In a way, all our days can be marked by leaving, of finding the new around us, of leaving the usual. If we have the eyes for it. Poetry for me can help capture these sensations, and the deeper feelings that travel can provoke, in a way that my journals, in recording the everyday memories of sights and sounds, don’t.
So I share it here, and interested to hear your relationship to travel - whether that’s the everyday sensations of newness you can find in your commute or in your home or whether you need to succumb to the pull of the extraordinary, through outward travel?
Enjoy!
*finishing a poem is a imprecise term - in a way they are all unfinished…
Vacating
A list of things to pack, assembled accessories
(Like I’m taking a small home with me -
To make where I’m going feel like home)
Deflecting the about-to-travel anxiety.
And then. There is a pause. All boxes ticked.

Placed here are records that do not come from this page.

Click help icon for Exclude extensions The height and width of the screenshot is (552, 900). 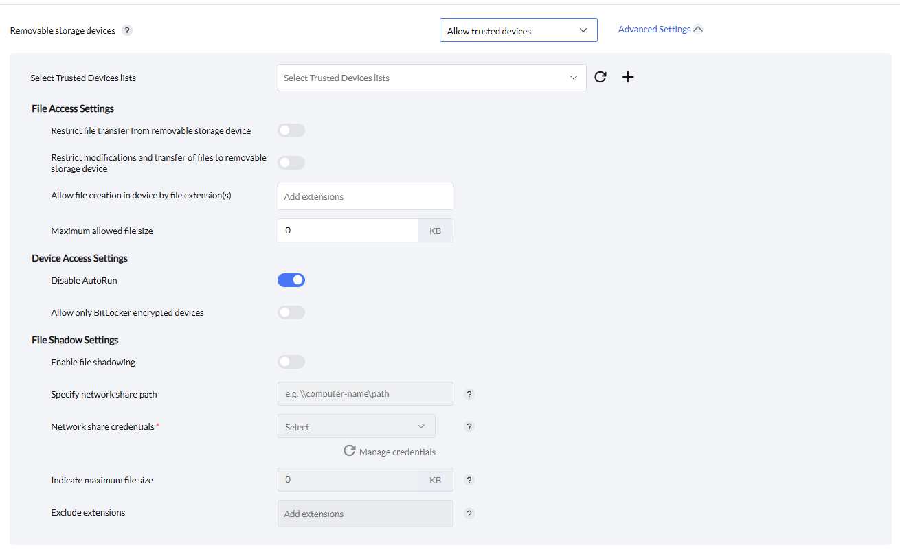(x=469, y=513)
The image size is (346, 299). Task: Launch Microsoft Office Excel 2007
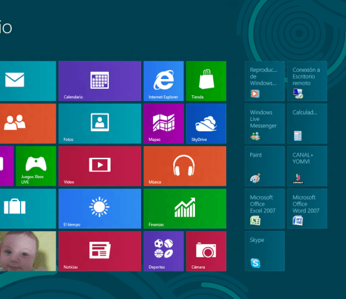264,208
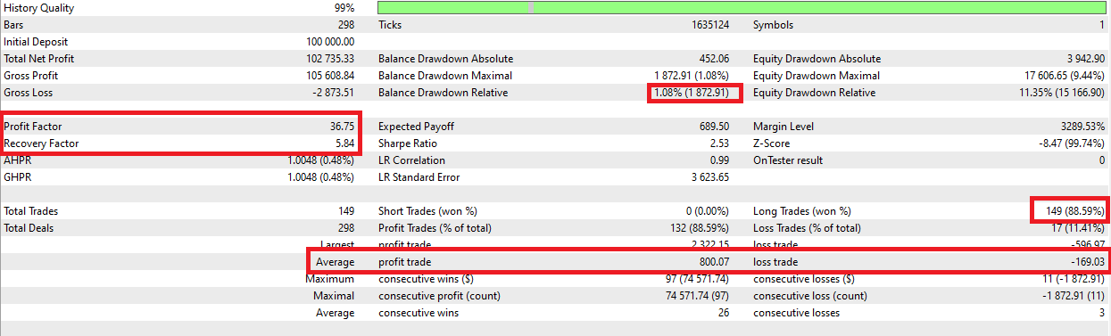Viewport: 1111px width, 336px height.
Task: Select the Equity Drawdown Maximal value
Action: tap(1065, 76)
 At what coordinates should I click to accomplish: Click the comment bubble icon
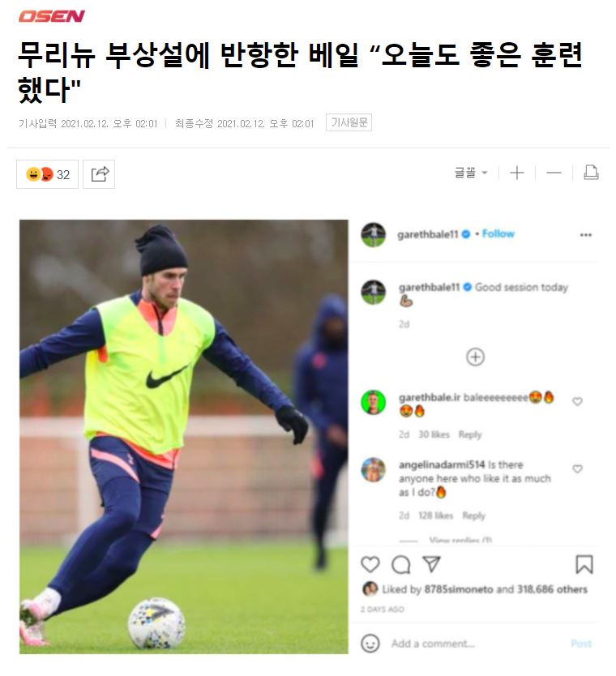click(401, 565)
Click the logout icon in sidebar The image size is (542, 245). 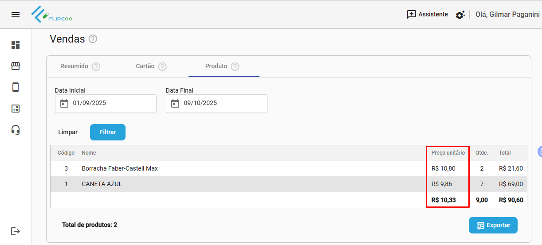pos(16,231)
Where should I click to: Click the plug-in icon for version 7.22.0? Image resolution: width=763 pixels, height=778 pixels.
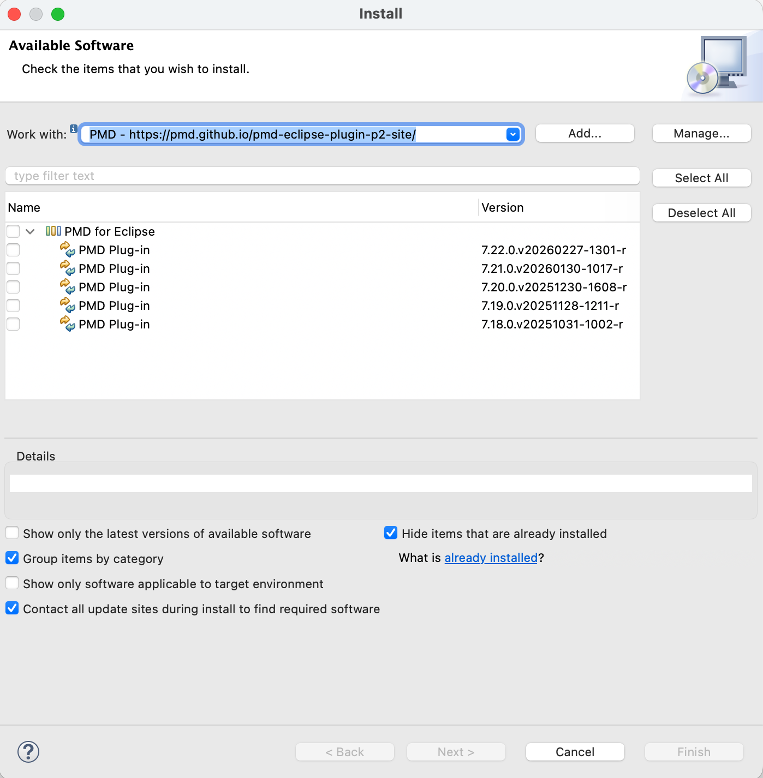(x=67, y=249)
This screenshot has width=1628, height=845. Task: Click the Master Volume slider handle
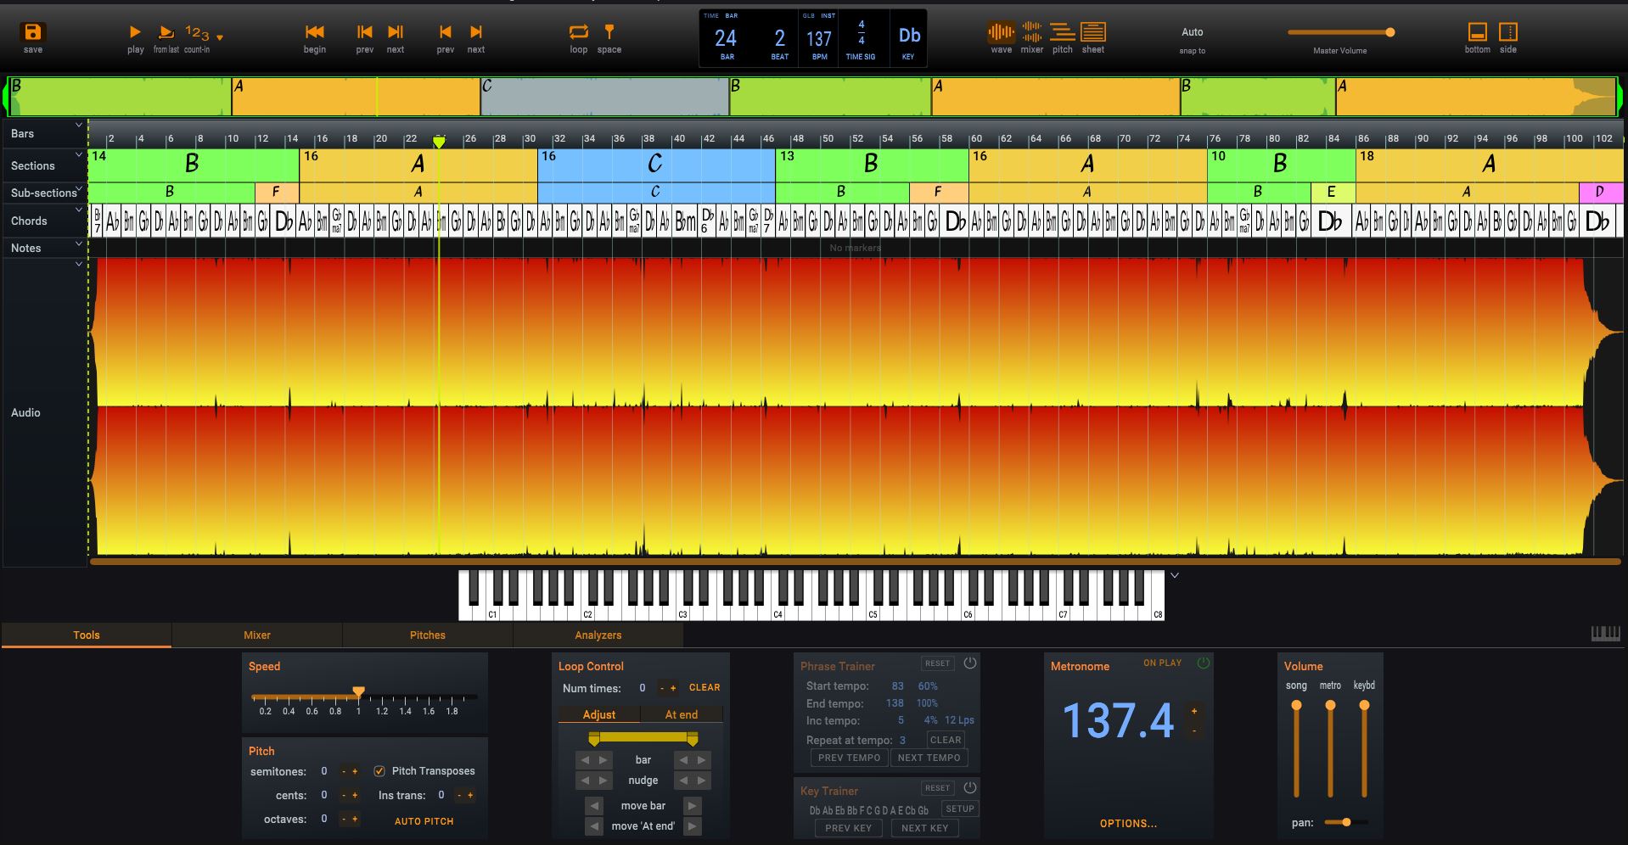(x=1389, y=32)
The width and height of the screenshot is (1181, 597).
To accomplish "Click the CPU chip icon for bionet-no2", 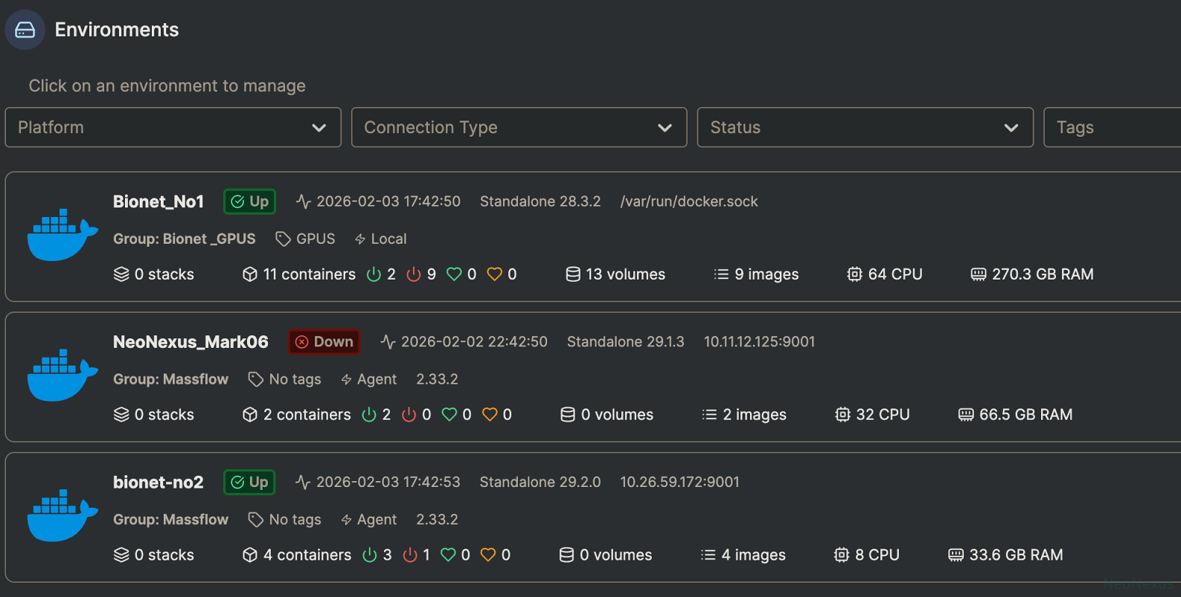I will point(842,555).
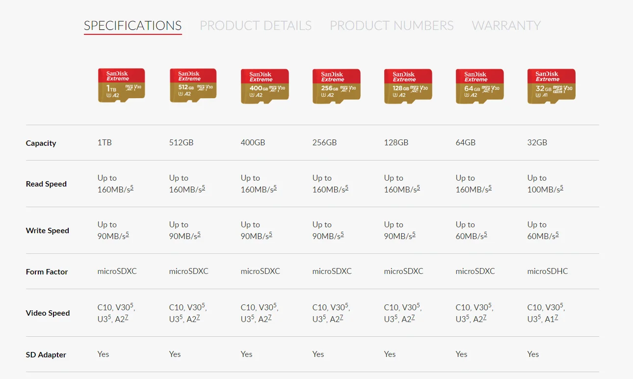Select the 512GB SanDisk Extreme card image
This screenshot has height=379, width=633.
(193, 85)
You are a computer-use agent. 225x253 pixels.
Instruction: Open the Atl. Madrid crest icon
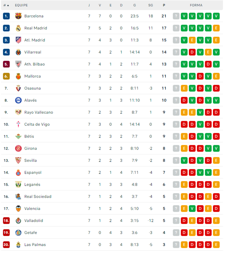pos(18,40)
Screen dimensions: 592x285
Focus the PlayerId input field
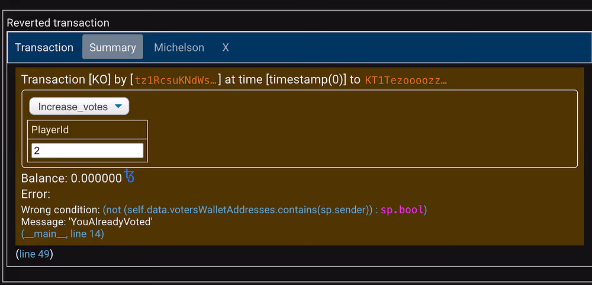[88, 150]
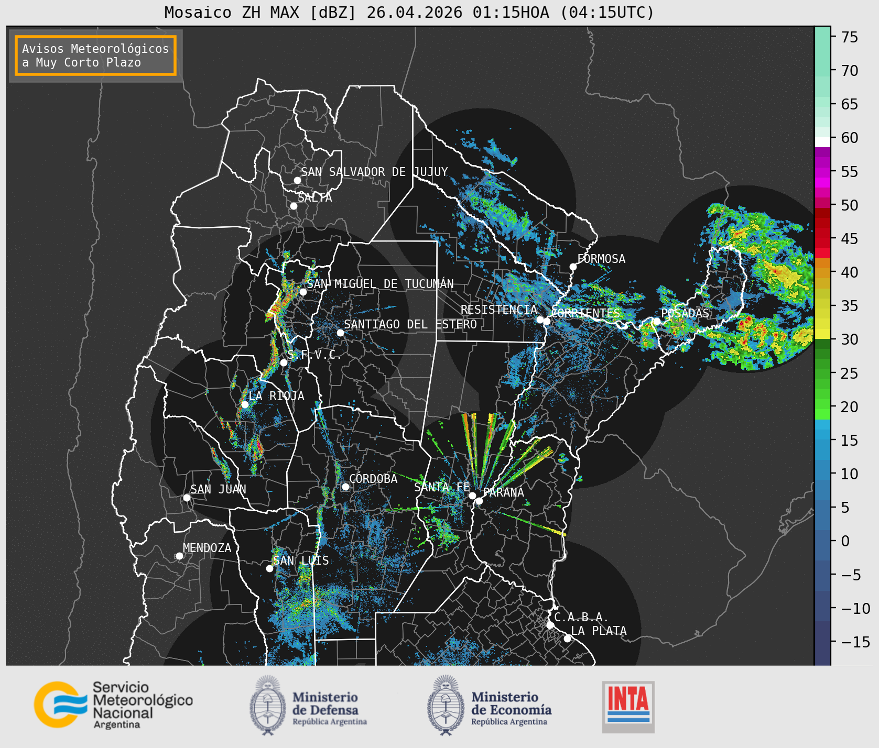Viewport: 879px width, 748px height.
Task: Click the Mendoza city marker dot
Action: pyautogui.click(x=179, y=556)
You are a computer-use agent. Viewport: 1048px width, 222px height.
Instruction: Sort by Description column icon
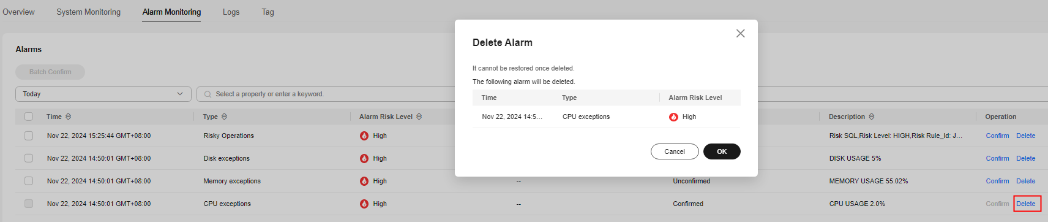871,117
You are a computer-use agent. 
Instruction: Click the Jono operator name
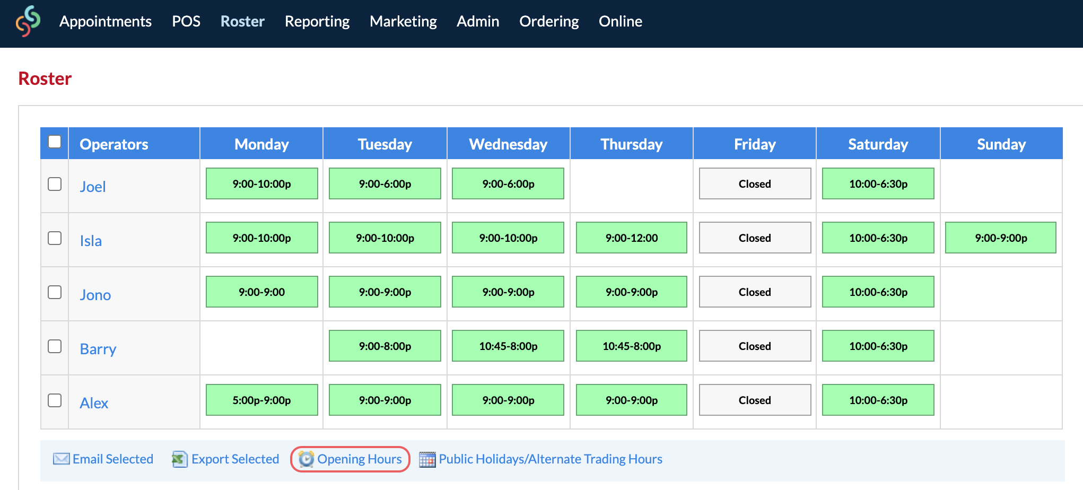[95, 295]
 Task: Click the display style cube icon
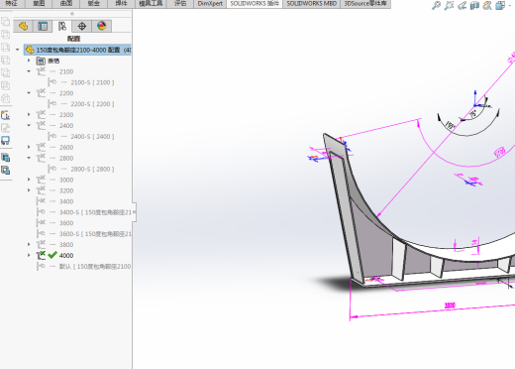point(500,5)
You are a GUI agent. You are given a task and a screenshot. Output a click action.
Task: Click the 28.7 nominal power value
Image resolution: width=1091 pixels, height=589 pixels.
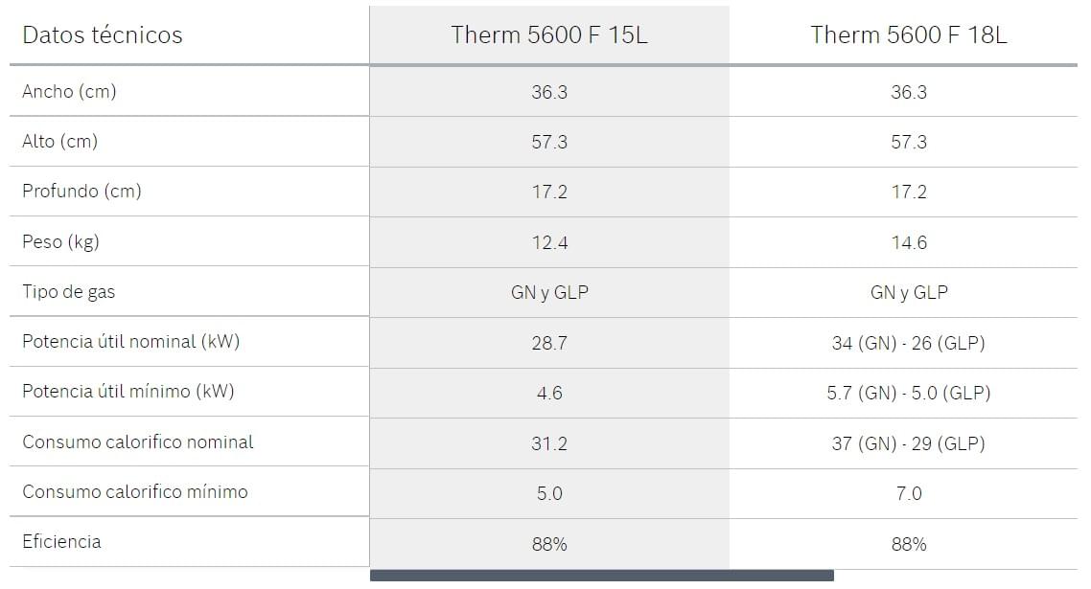click(x=549, y=343)
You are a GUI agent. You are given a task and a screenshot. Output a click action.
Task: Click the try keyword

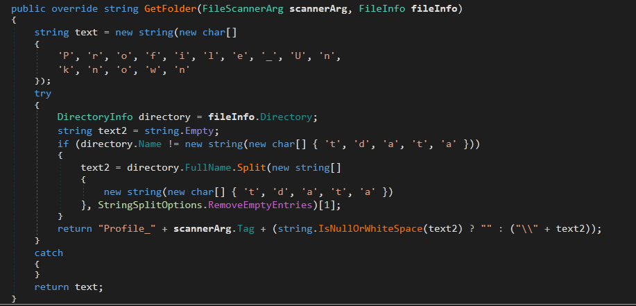click(x=43, y=93)
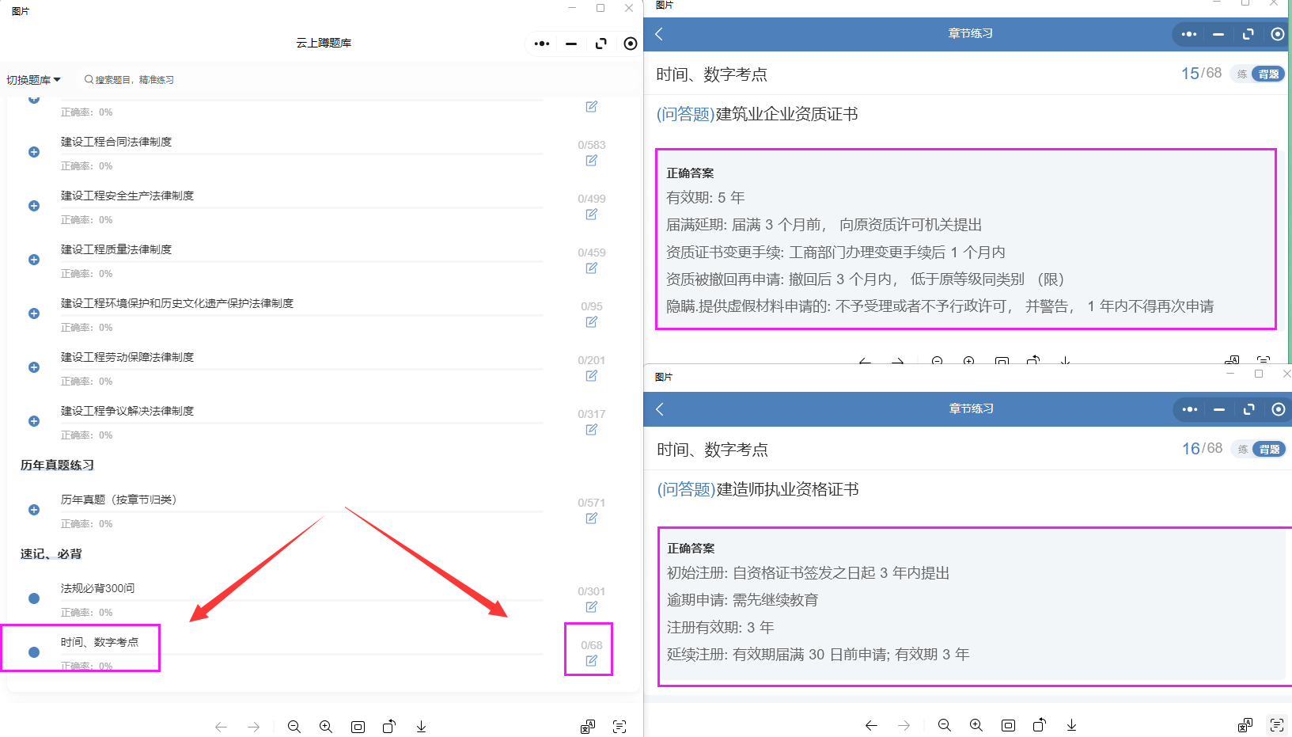Open more options menu in bottom 章节练习 header
The height and width of the screenshot is (737, 1292).
pos(1189,409)
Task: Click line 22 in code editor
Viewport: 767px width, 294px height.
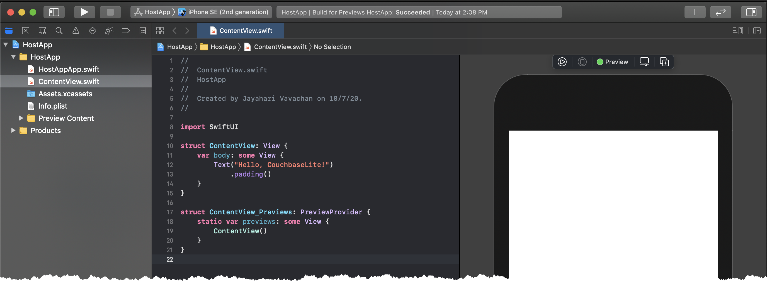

Bags in the hallway - kitchen cleared.
And suddenly I’m in-between. Caught in a time
Before I go, but maybe I’ve already left.
I look around my still home, as if I’m not here
And wonder about what if I left here for ever
And not have that table, those plants,
These fond photos to frame my life?
What if I’m now on a bus in Albuquerque,
Drunk in the nowness of travel, released
From this familiar pattern of house and habit
Feeling excited and equally scared?
What would these standing stones of my life -
This cup, that chair, the damp patch on the wall -
Be without a me to enjoy them and make
Them moments of joy and remembering?
I feel the chill draught of time pass right through me
Acknowledging how little I’ve ventured beyond;
In vacating this previousness, and surrendering to
New possibility, a making of potential and loss.